I have an earring tree that has been sitting on the same dresser for more than a quarter-century.

While dusting off the old pine wood surface, the collection of earrings that have accumulated over the years caught my eye.


I know, the most surprising part of the story so far is that I was dusting.

Please know, gentle reader, that come hell or high water I do dust when the morning sunlight pours into a room and reflects the oversight of wood and dust commingling. This morning, the sunlight also caught silver memories hanging silently from the tree. As many of them were single earrings I wondered why I had kept them for so long.

Aaah yes, I remembered, I don't want to get rid of them in case their partner shows up unexpectedly between a cushion or under a bed.

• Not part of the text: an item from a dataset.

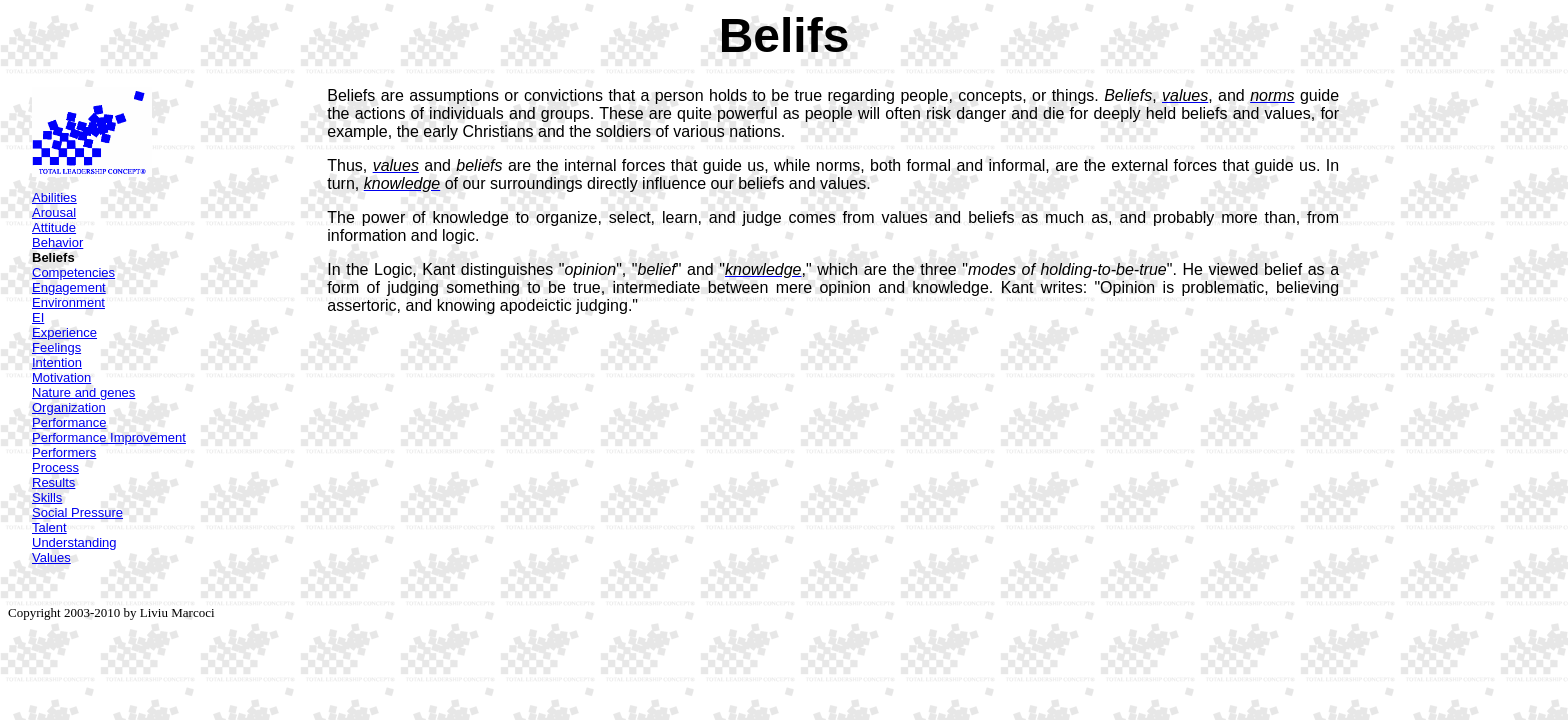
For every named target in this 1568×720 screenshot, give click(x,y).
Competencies (73, 272)
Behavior (57, 242)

What are the chances the partner earring will appear out of nowhere after it disappeared during the Bush-era?

I am not sure, but holding on to them adds value to the one remaining: the three-loop silver bob I got on my first trip to Mexico; the beaded, indigenous wonder gifted to me at Christmas; and the handcrafted star from the closed hippy store.

No longer jewelry, they are a living diary, a sacred relic. Knowing upon my death the single earrings will be discarded as worthless, I hold the rag-tag, displaced pieces as a beautiful community.

I love them because they hung around.

I love their silent history and that together they feel like they have transformed into ornaments on the only tree I decorate all throughout the year.



In the midst of a crazy, busy world that discards and destroys, today I want to stop and look at an old earring tree.

I want to remember, and give thanks, for all the people who didn't discard me when I was lost and a bit broken.

And to thank you, my friends, for all the times you have honored the lost and broken pieces and seen them as a beautiful community.